In an interview from 2000, critic Elaine Scarry positions suffering and creation as “radical opposites.”1 Hegemonic gender edicts have indeed stipulated our unmaking—our suffering they have brushed aside. In the meantime we have mutilated ourselves, whittling down our bodies according to au courant beauty metrics. And we have been not so much congratulated as admonished against respite. Destroy your body, and perhaps you might live.
These are socially sanctioned forms of self-harm, acts taught and committed in docile compliance. A woman’s body punished her for donning a corset; nonetheless, the precious resource of cultural capital triumphed over fleshly discomfort. But in the late nineteenth century, doctors took notice of a more singular and specifically masochistic variation of female self-harm—pain inflicted methodically, purposefully, and for its own sake. At the time women’s pain was often—and is still—regarded as a biological and even moral necessity, but when Too Much women regulated their sensorial experiences in such strident ways, the medical institution was baffled, and rather tantalized. Women who intentionally harmed themselves were regarded as sites of sexual excess; in the Victorian era, a time equally infamous for extreme repression and unflagging fascination with sex, medical journals puzzled over the “Needle-Girls” phenomenon—“a peculiar type of self-mutilation…sometimes seen in hysteric persons”2 wherein women began pricking themselves with their sewing needles, even threading them into their skin.
Of course, not all of these so-called “hysteric persons” used needles as their implement of choice. In 1896, for example, physicians George Gould and Walter Pyle published their observations of one thirty-year-old woman in New York in Anomalies and Curiosities of Medicine, noting that she had “cut her left wrist and right hand” in late September of 1876. Three weeks later, after being refused opium, she reportedly “again cut her arms below the elbows, cleanly severing the skin and fascia, and completely hacking the muscles in every direction.” She continued this pattern of self-mutilation at intervals of a few weeks, sometimes inserting objects like shards of glass and splinters into her wounds. (According to the article, the woman cut herself for the last time in June 1877.)

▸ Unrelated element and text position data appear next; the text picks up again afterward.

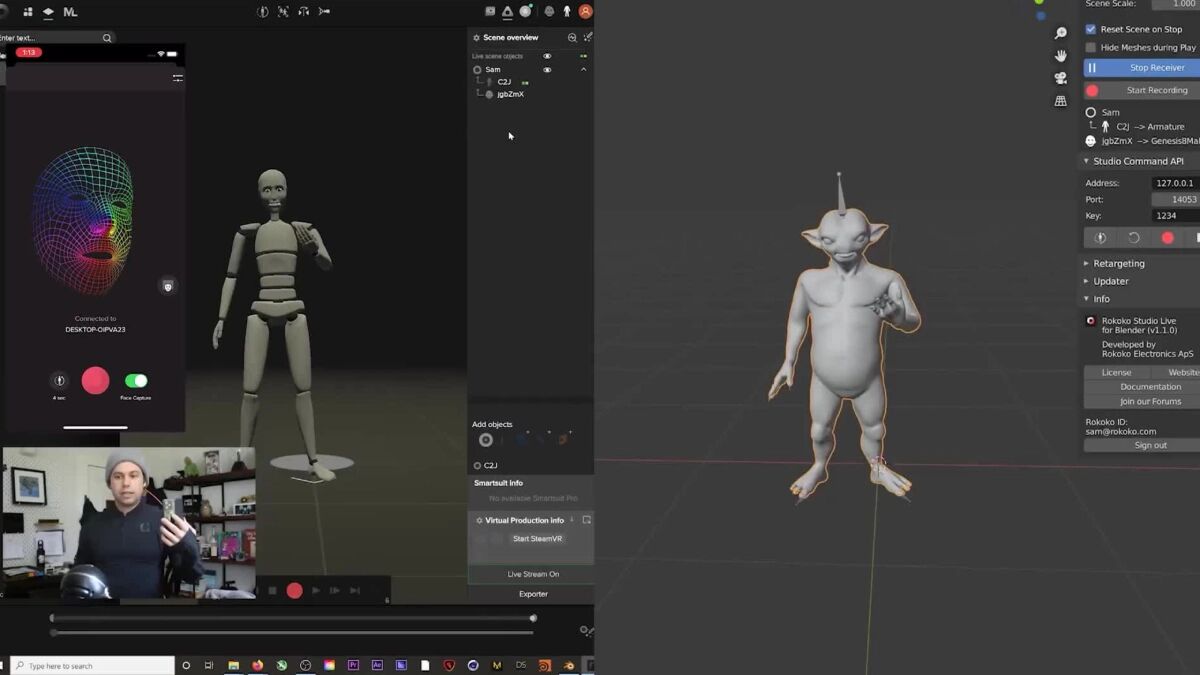This screenshot has width=1200, height=675.
Task: Click the right handle of timeline slider
Action: [533, 618]
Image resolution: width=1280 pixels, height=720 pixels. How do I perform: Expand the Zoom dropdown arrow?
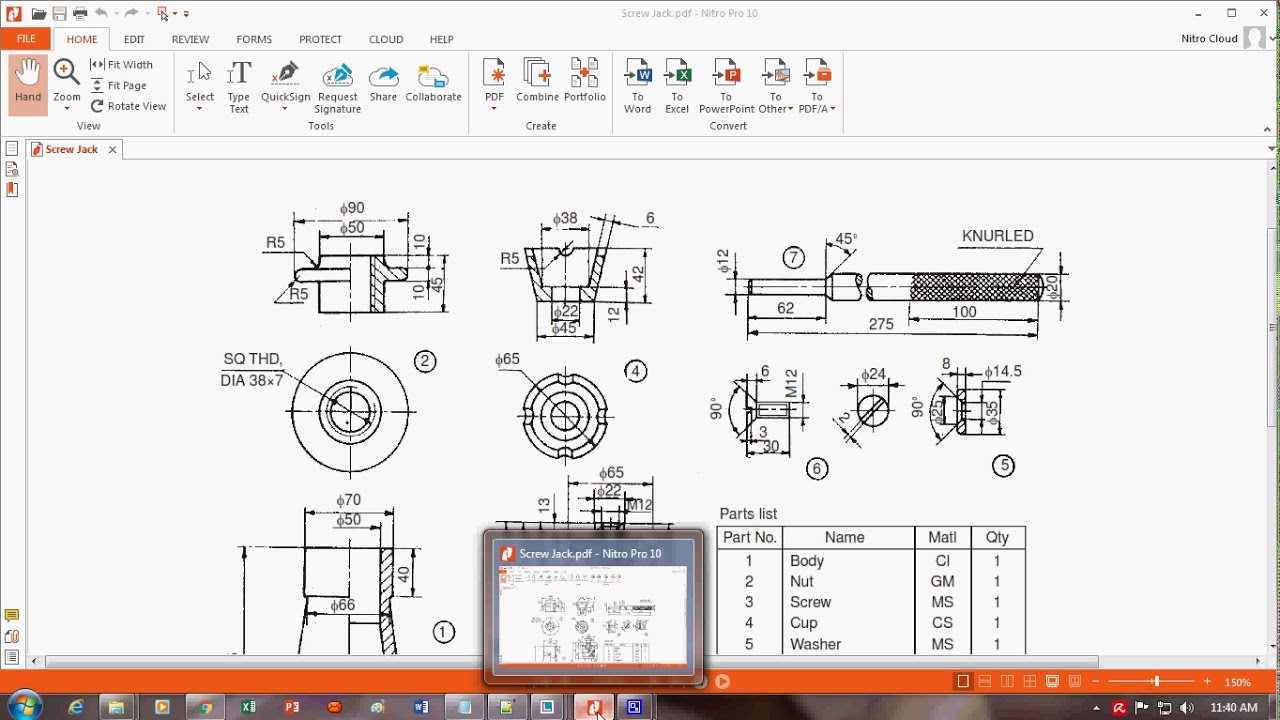(67, 109)
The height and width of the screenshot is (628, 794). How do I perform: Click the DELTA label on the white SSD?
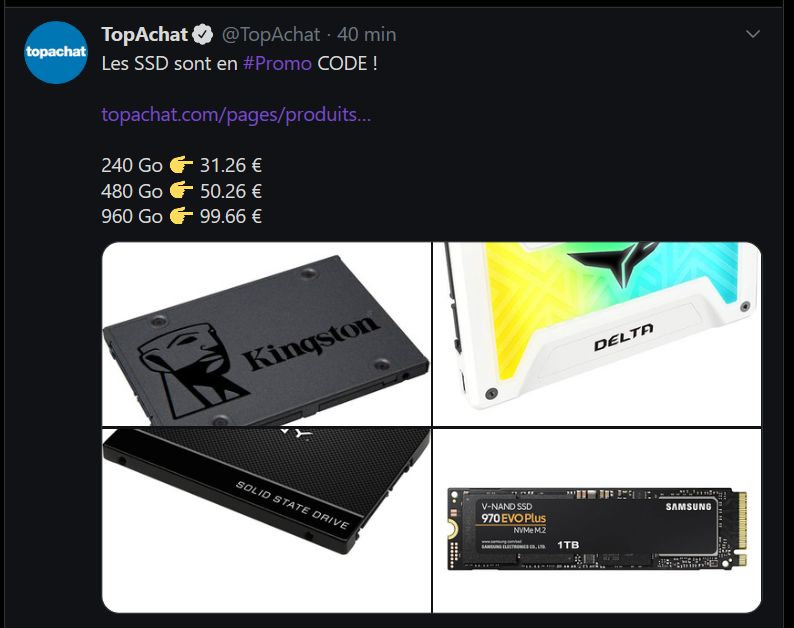623,337
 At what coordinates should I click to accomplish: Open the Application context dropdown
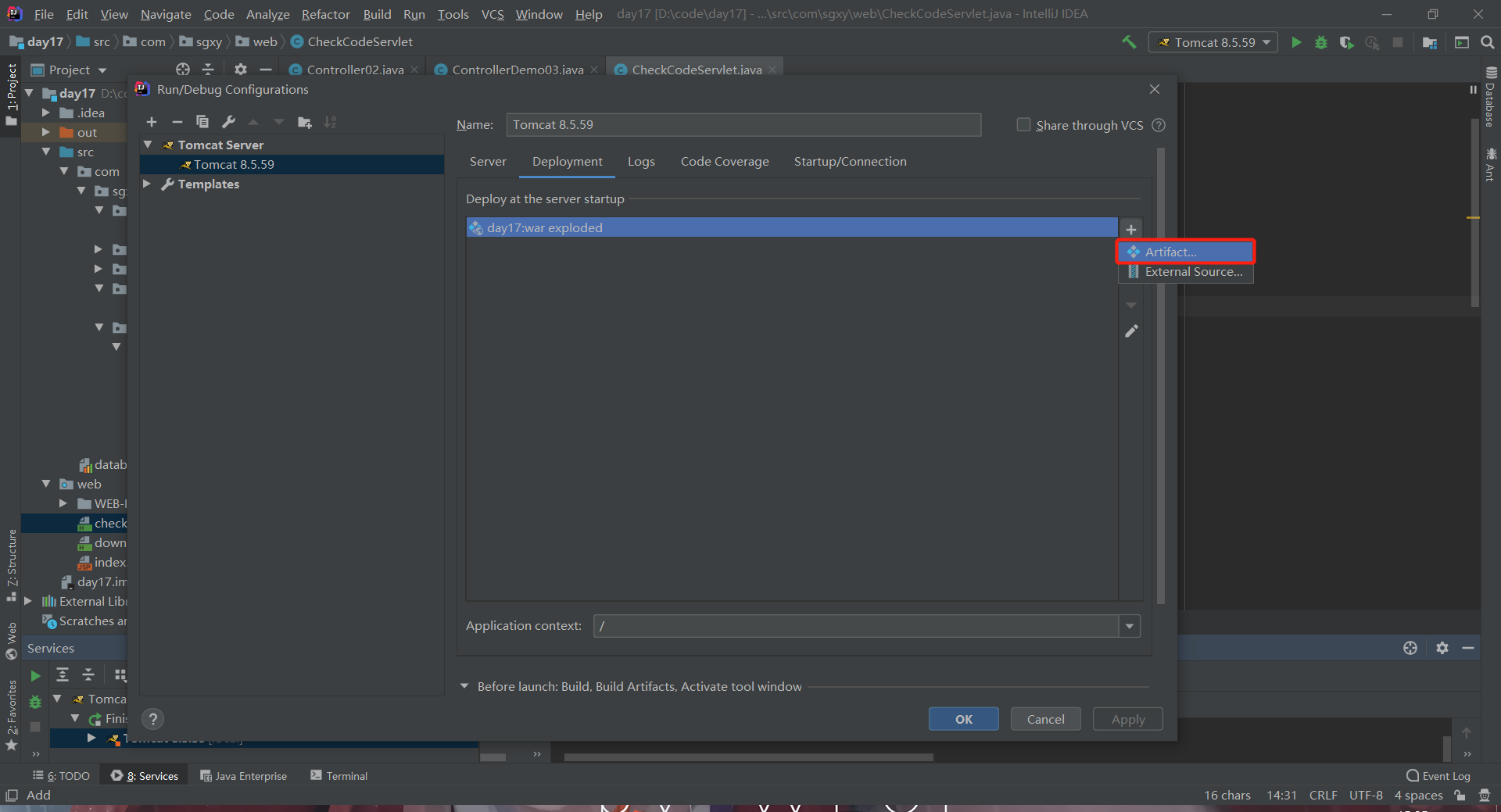coord(1128,625)
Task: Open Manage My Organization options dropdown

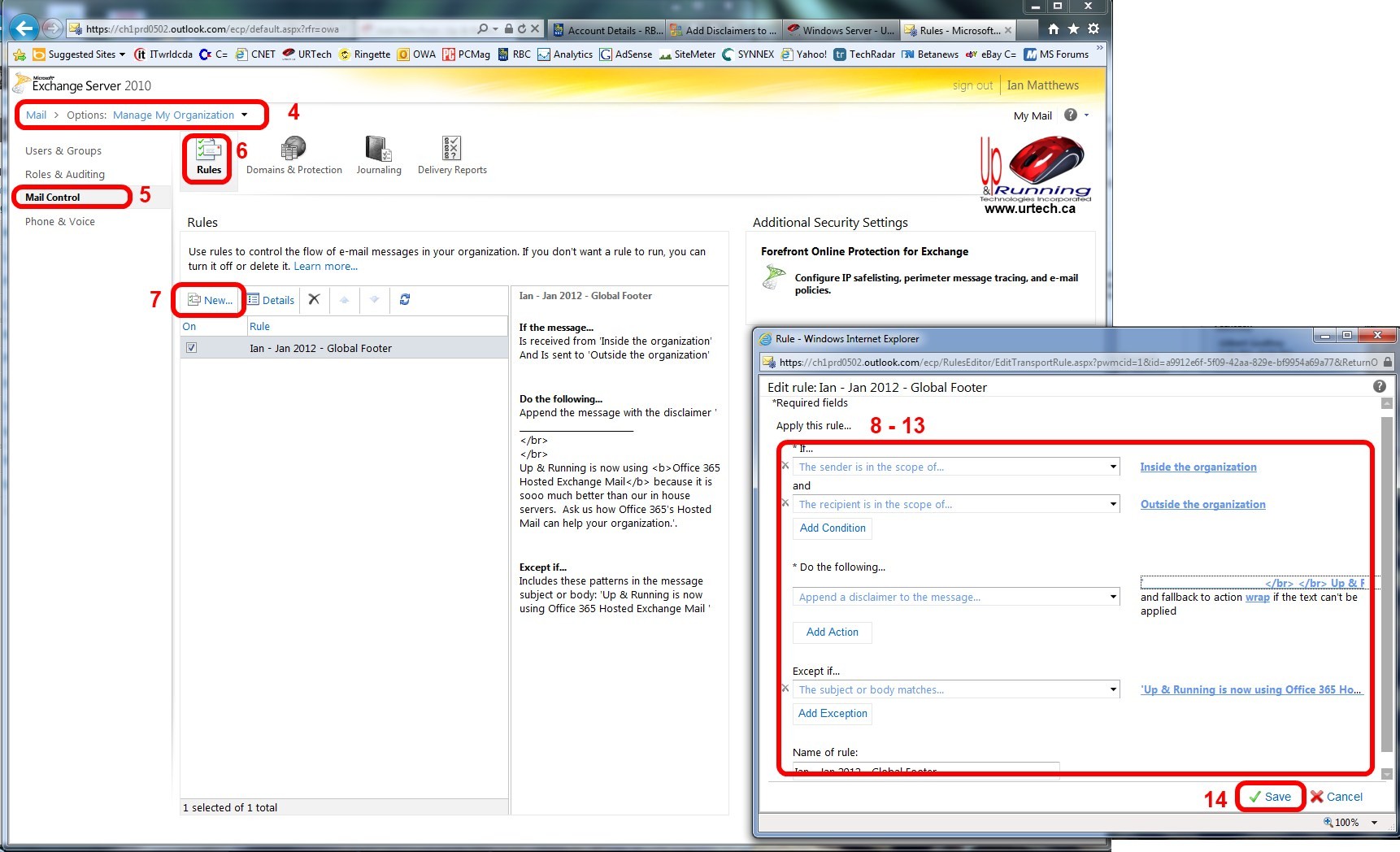Action: (244, 115)
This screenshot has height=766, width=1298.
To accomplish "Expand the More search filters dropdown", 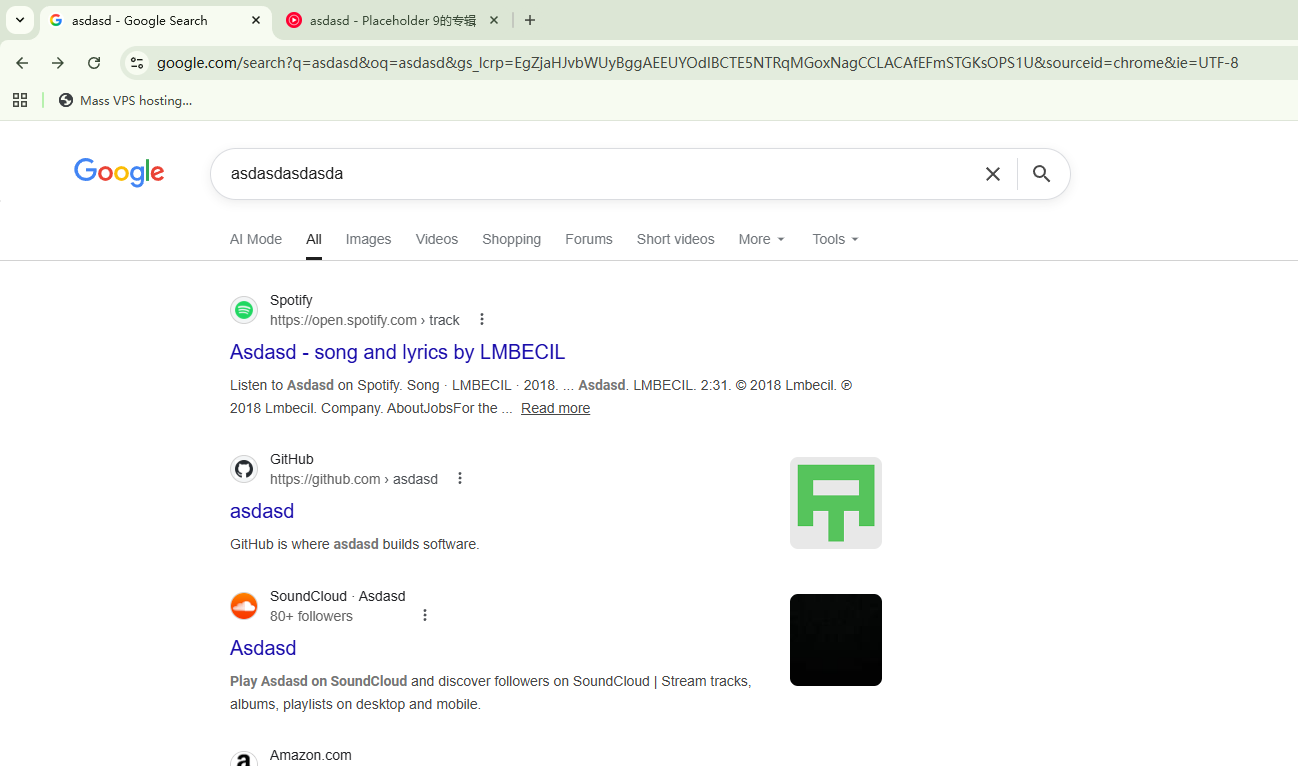I will [761, 239].
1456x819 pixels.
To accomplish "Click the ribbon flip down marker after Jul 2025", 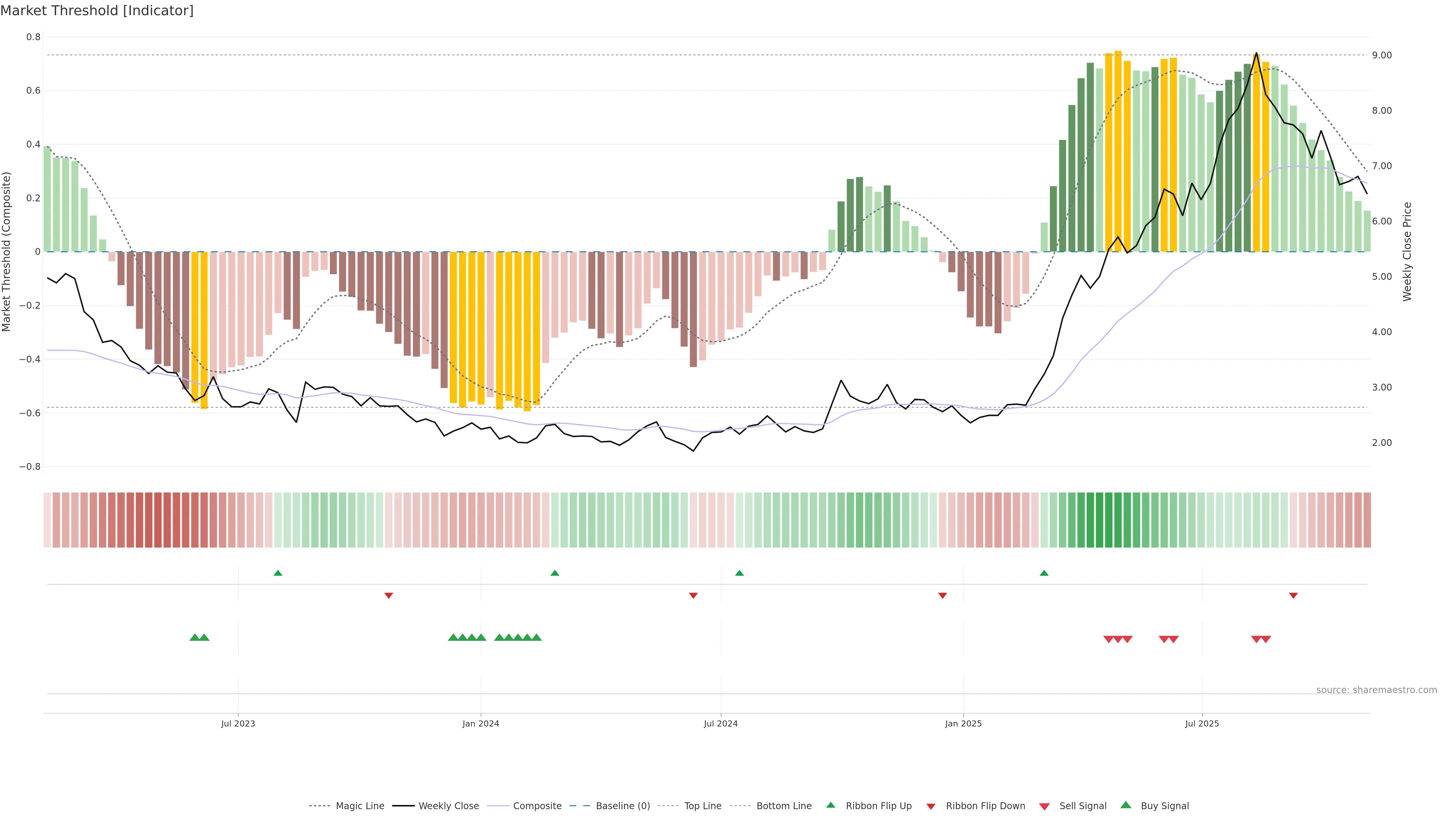I will 1293,595.
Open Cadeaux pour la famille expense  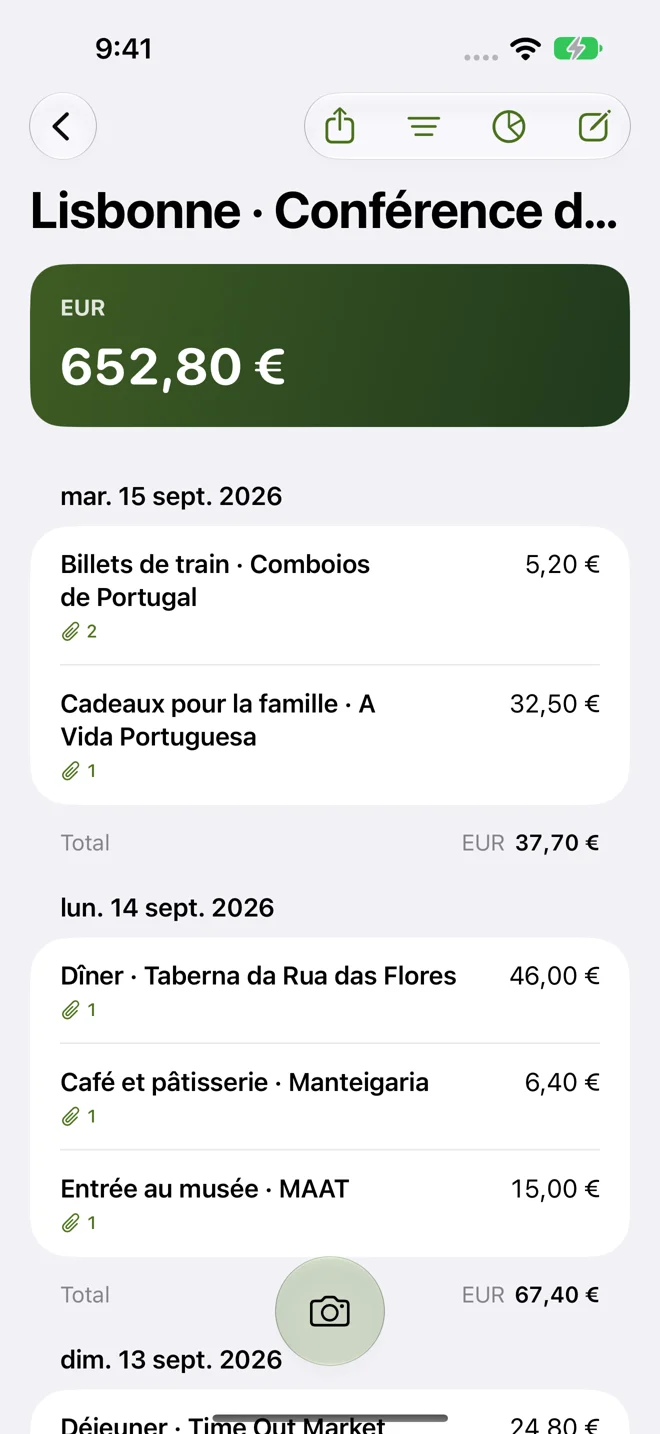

Contemporary medicine diagnosed these women as hysterics, their self-harm a symptom of their femininity and, thus, their fundamental emotional surfeit. For articulating their suffering they were branded with hysteria’s stigma. Many were unnecessarily bundled away in asylums, deemed irreparably ill because their words went unheeded. In L. E. Emerson’s 1914 The Case of Miss A, a psychoanalytical study, he endeavors to understand a twenty-three-year-old patient referred to as Miss A, who told doctors that she had cut herself “twenty-eight or thirty times.” He recounts her history, one fraught with the trauma of sexual assault and its stigma: For “many years (five or six),” she was sexually abused by an uncle and, years later, one of her cousins attempted to sexually assault her as well. Finally, she was abandoned by a suitor after he discovered she wasn’t a virgin. The suitor called her a whore, Emerson writes, and pierced by this rejection, she later carved a “W” into her leg.
Emerson remarks upon “the sexual nature of her acts,” noting that the “relationship to Hawthorne’s Scarlet Letter is interesting.” Operating in the Freudian school, he deduces that there were numerous motives for her self-mutilation: The first was that “cutting was a sort of symbolical substitute for masturbation.” Miss A was also propelled by “a desire to escape mental distress” and a longing to punish herself. Emerson moreover surmises that she intentionally drew her own blood out of “a desire for regular menstruation.” While his interpretations may not be entirely wrong-headed, they are narrow, almost foregone conclusions in an age when women’s suffering was conceived simultaneously as a medical oddity and a gendered imperative, filtered through psychoanalytic discourse that saw women as fundamentally deficient with constitutions too histrionic for measured self-expression. What might these women have said for themselves if male physicians had not been so hasty to speak for them?
* * *
“Pain—has an Element of Blank—,” writes Emily Dickinson in Poem 650, “It cannot recollect / When it begun—or if there were / A time when it was not—.” “No Future—but itself.” Pain, as Dickinson imagines it here, is the alpha and omega of a spontaneous universe created with its first throb. It is not deliverance, per se, unless blankness is what you seek, but it is a state that is both complete and transient. There is no evidence to be had that Dickinson was contemplating self-harm when she wrote these verses, yet however unintentionally, she captures a state, an episode I’ve chased like a darting light: it looks like a summons, it seems like a promise, and yet it always slips away, a thingless mirage that tantalizes and vanishes.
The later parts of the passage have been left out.